Hacker News new | ask | show | jobs
by aalvarado 3750 days ago
TDD is better than no tests most of the time I think. So at least that's a gain altogether.
2 comments

I do TDD rarely, I like it when I'm on pristine projects, I feel it works when working alone on code you're outside your paying job. Or a library that you don't need to do much exploration programming.

I add tests after the fact for most of my programming, usually because that's how I feel more comfortable. Sometimes it is a net win to figure out how something works by experimenting with different ideas and start having a feel of the software you're creating. Without slowing down for trying to think about correctness every time you write something down.

TDD should not be, "An always on" kind of thing, I feel like most of what software has taught me is "Use where better suited" which this I think is the main reason why I feel I differ with his view which I think it is, use always. I kind of think that people with those bracelets about "always doing TDD" are thinking.

I've used TDD both at my paying job and as part of some kinds of exploration. I agree it's more challenging in both places.

The place where I won't use it is when I'm writing throwaway code.
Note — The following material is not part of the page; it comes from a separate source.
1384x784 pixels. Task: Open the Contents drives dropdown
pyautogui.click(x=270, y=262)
If I'm really being exploratory, then I just go write garbage. And when I've done enough exploration to start writing real production code, I'll start fresh with TDD.
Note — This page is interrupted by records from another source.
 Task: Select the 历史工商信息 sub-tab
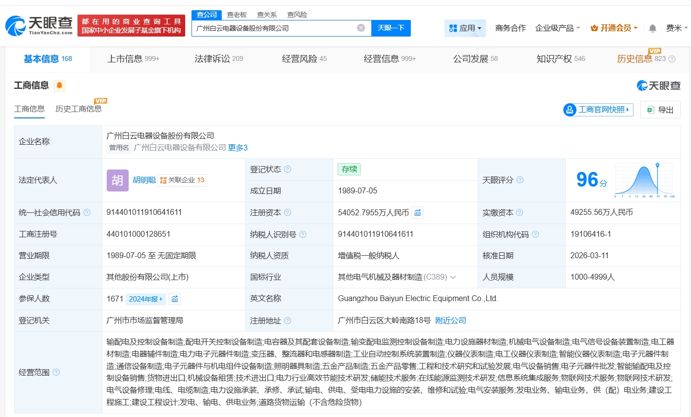(78, 109)
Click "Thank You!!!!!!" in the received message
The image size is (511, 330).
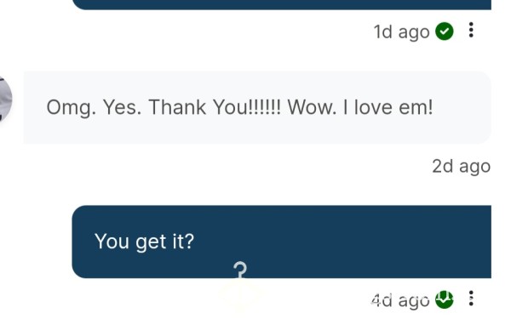215,107
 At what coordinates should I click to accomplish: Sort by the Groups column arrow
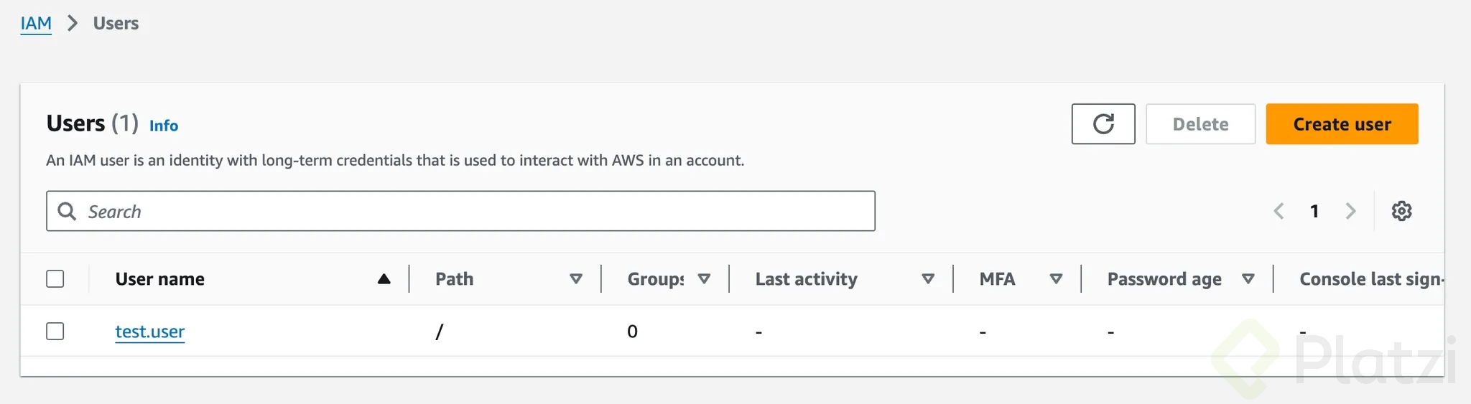click(x=704, y=279)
I've tried it the other way, where I retrofit tests to existing experimental code. But because the experimental code was to help me learn something, it generally ends up being poorly designed. It's only once I understand the big picture that I know the write way to express my understanding in code. At first I didn't like throwing out the experimental code, but now I prefer it in that it frees me to be entirely experimental, rather than writing something that's half experiment, half production grade.

Yeah. To be honest the only unit tests I ever wrote... I wrote after I built something that I understood through and through and is likely to change very little.
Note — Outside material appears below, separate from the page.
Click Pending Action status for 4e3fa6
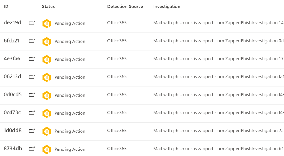 70,59
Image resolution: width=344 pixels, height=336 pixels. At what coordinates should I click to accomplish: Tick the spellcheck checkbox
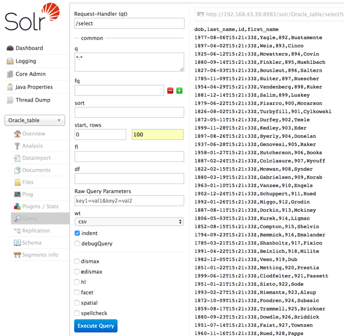click(x=77, y=313)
I really only did it cause people tend to say... "don't use open source unless it has tests". I even did all the code coverage stuff... got it to 90%+

It was fun and amusing... certainly not a validation of TDD though.

It should be noted that TDD specifically means writing tests before you write application code.

For example, at our shop, we don't require devs to do TDD, however we require test coverage.

I don't think anyone would argue that writing tests at all is a bad idea, I think the debate is whether or not your tests should drive your application code.

I don't think anyone would argue that writing tests at all is a bad idea

If we're talking specifically about the kind of low-level unit tests required for TDD, that is still an assumption, though not an implausible one.

Even if unit testing is effective by some measure, it takes a significant investment of time to create and run those tests. TDD also constrains the software design and the development process.

Maybe we would do better to remove those constraints and instead spend that time on some other activity? Maybe some form of code review or walk-through exercise would be effective. Maybe we should be writing higher-level tests. Maybe we could formally prove some key parts of our code are correct. Learning new programming skills might stop us making some mistakes in the first place. Maybe we should even be adopting a new language or tool that would prevent some errors from being possible at all by design.

There are many ways we can try to make our code more reliable, and they all have costs, and sometimes they conflict. Even if one of them is better than nothing in isolation, that doesn't necessarily make it the best possible strategy when you consider the alternatives and opportunity cost.